- 文档节选:
2022-06-10 10:13 来源:南方网 张文宏 韦淑珍

  摘要:第七次全国人口普查数据揭示了我国已进入“独居时代”,特大城市是独居青年的聚居地,因此,特大城市独居青年成为了其中最值得关注的群体。运用2014—2015年“特大城市居民生活状况调查”数据,对特大城市青年群体的本地化社会网络分析发现,特大城市独居青年对于帮助网和玩伴网表现出了“不需要”的倾向,社会网络的本地化程度较低,尤其是经常接触的人、谈心网和玩伴网的本地化程度都显著低于核心家庭青年。针对特大城市独居青年社会网络表现出的“弱本地化”特征,本文从心理健康、高校工作、社区支持和社会包容四个角度提出了相应的对策建议。

  第七次全国人口普查数据显示,全国“一人户”达125490007户,占总户数的25.40%。相较于2000年第五次全国人口普查(8.30%)和2010年第六次全国人口普查(13.98%)的结果,我国的独居人口呈现出明显的上升趋势,在过去的20年,我国的独居人口比例持续增长。第七次全国人口普查数据发出强烈信号:“单身社会”和“独居时代”已经到来,其中空巢青年群体需要尤其值得关注。“独居青年”“空巢青年”等词汇频频在网络上引起热议,城市独居青年的生活形态、心理状态和社会支持状态等被置于媒体的聚光灯下,同时也成为学界关注和研究的重要议题。

  在当今社会,两类人群可能最易成为“独居青年”,即刚毕业的大学生和进城务工的青年群体。他们脱离以往的生存和成长环境,来到陌生的城市,进入职场,由于受年龄或社会经济地位所限,尚未组建家庭。另外,据人民智库发布的数据显示,绝大多数“空巢青年”是主动选择独居(92.3%),其中“想有自己的隐私空间”而选择独居的占47.5%。即使和父母在同一个城市,由于生活观念、生活习惯和行为方式的不同,加上对独立自由空间的渴望,在条件允许的情况下,青年离开父母单独居住的比例也在进一步增长。阿里巴巴2017年发布的《中国空巢青年图鉴》显示,特大城市北上广深是空巢青年的集中地,因此,特大城市的独居青年是一个值得深入研究的重要群体。有学者指出,“空巢青年几乎就是中国年轻一代流动人口的缩影,他们出于个人奋斗目的,告别亲人、故乡和‘熟人社会’,涌入北上广深等大城市,举目无亲,成为‘生人社会’的一分子,开启新城市人社会化的新进程”。已有文献多关注独居青年的社会心态和社会融入问题,但并未对影响社会融入的关键因素——社会网络进行深入分析。本文将针对特大城市独居青年群体,聚焦于对其社会网络本地化程度的分析,并在此基础上对独居青年的成长和发展提出相应的对策建议。

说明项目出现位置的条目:

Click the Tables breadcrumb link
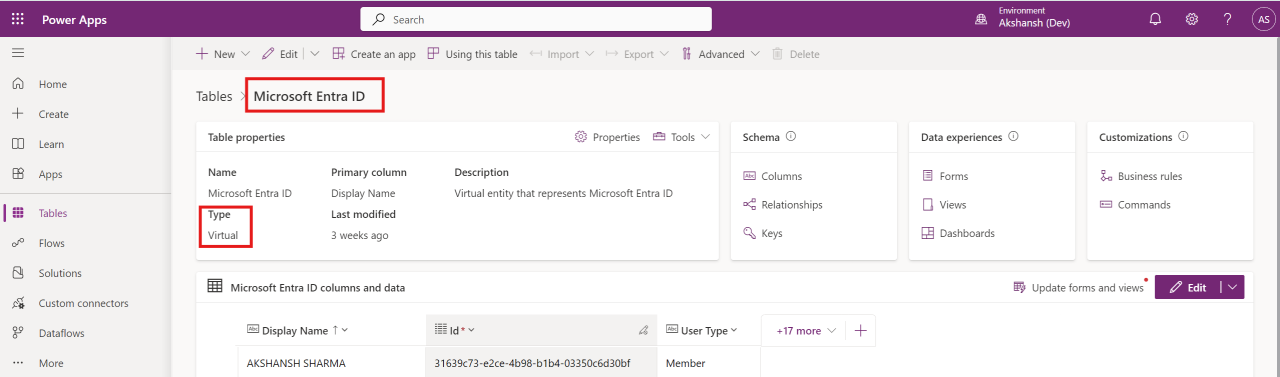The height and width of the screenshot is (377, 1280). click(214, 97)
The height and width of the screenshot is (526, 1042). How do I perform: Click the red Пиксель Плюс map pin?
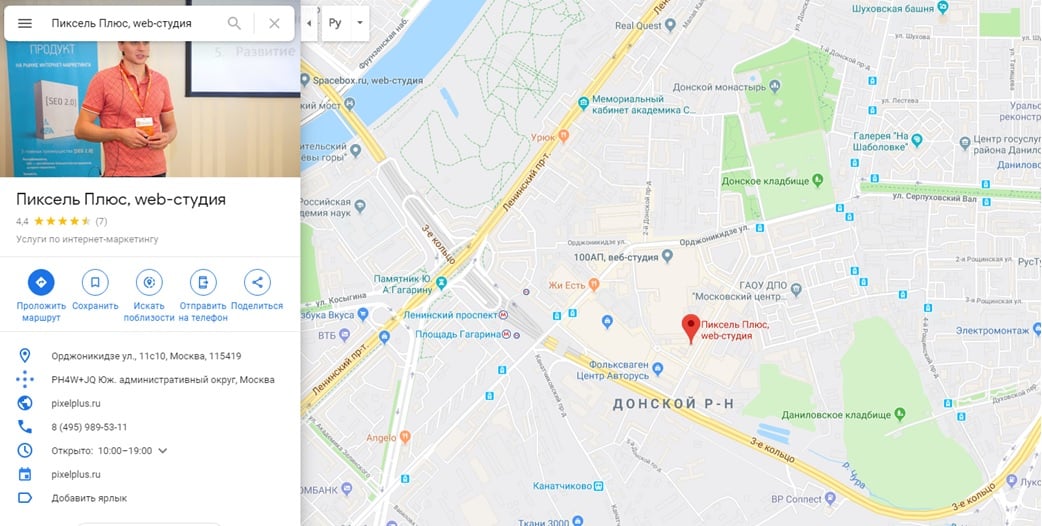coord(691,328)
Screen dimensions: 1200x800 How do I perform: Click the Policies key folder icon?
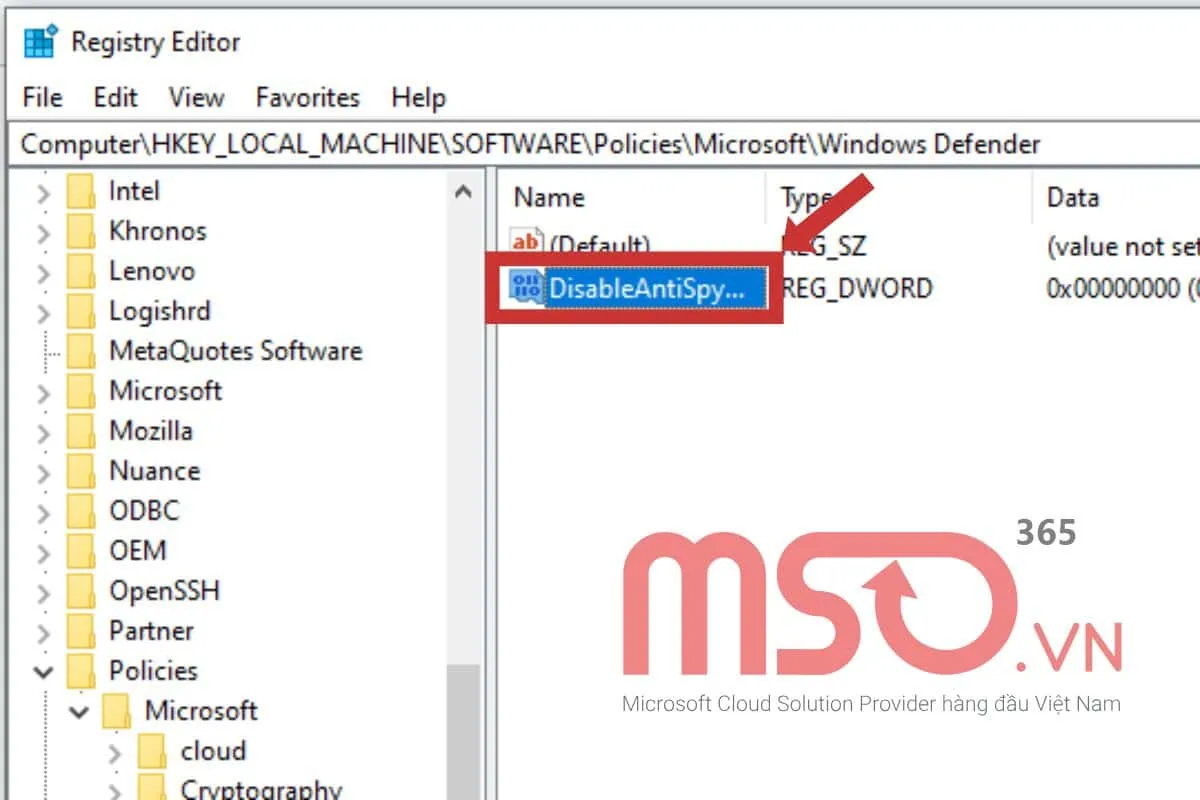click(x=80, y=671)
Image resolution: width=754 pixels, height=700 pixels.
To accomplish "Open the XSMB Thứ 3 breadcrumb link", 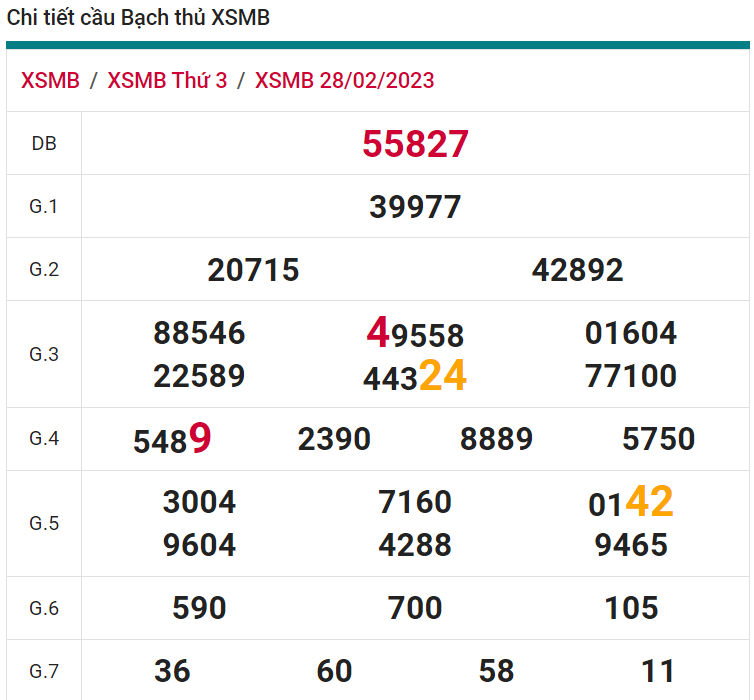I will coord(167,81).
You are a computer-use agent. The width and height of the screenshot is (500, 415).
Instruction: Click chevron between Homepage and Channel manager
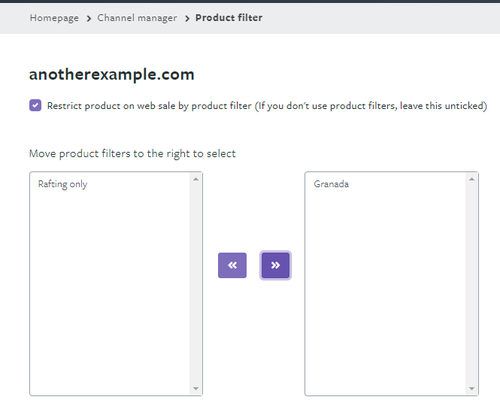89,19
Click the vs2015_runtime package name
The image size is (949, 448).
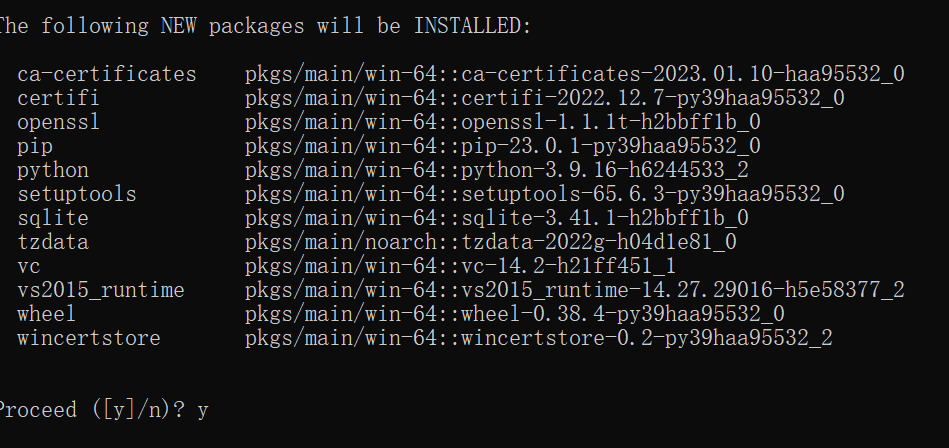[100, 290]
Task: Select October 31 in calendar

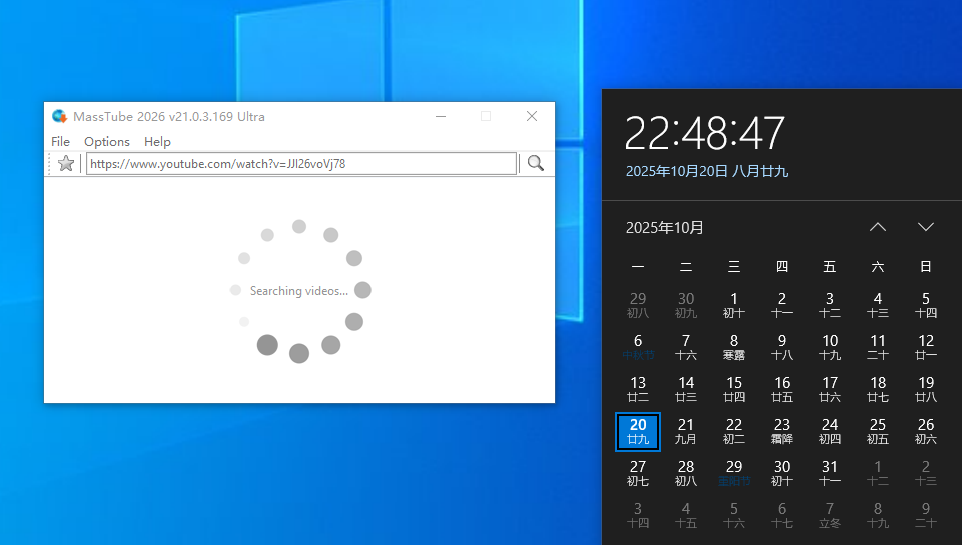Action: point(830,473)
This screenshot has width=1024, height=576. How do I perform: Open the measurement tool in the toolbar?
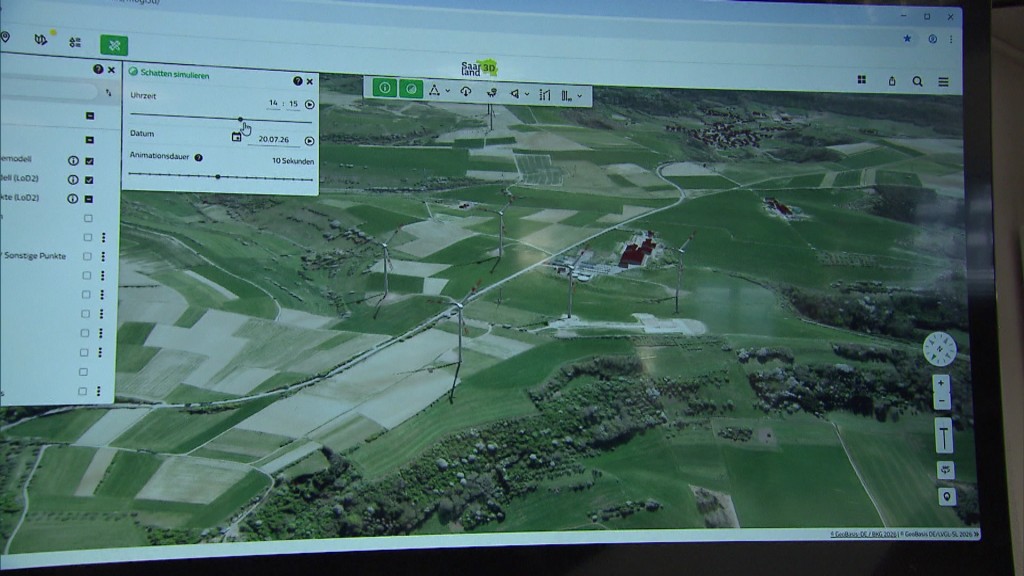pyautogui.click(x=436, y=92)
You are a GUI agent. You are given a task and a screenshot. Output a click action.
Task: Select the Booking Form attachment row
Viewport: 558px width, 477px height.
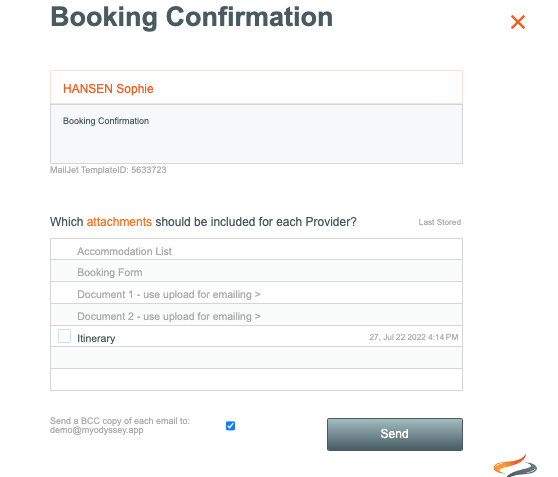point(256,271)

- 练习说明:
在这篇关于特大城市独居青年的文档节选中,第七次全国人口普查的"一人户"占全国总户数的比例是多少?

- 练习答案:
25.40%。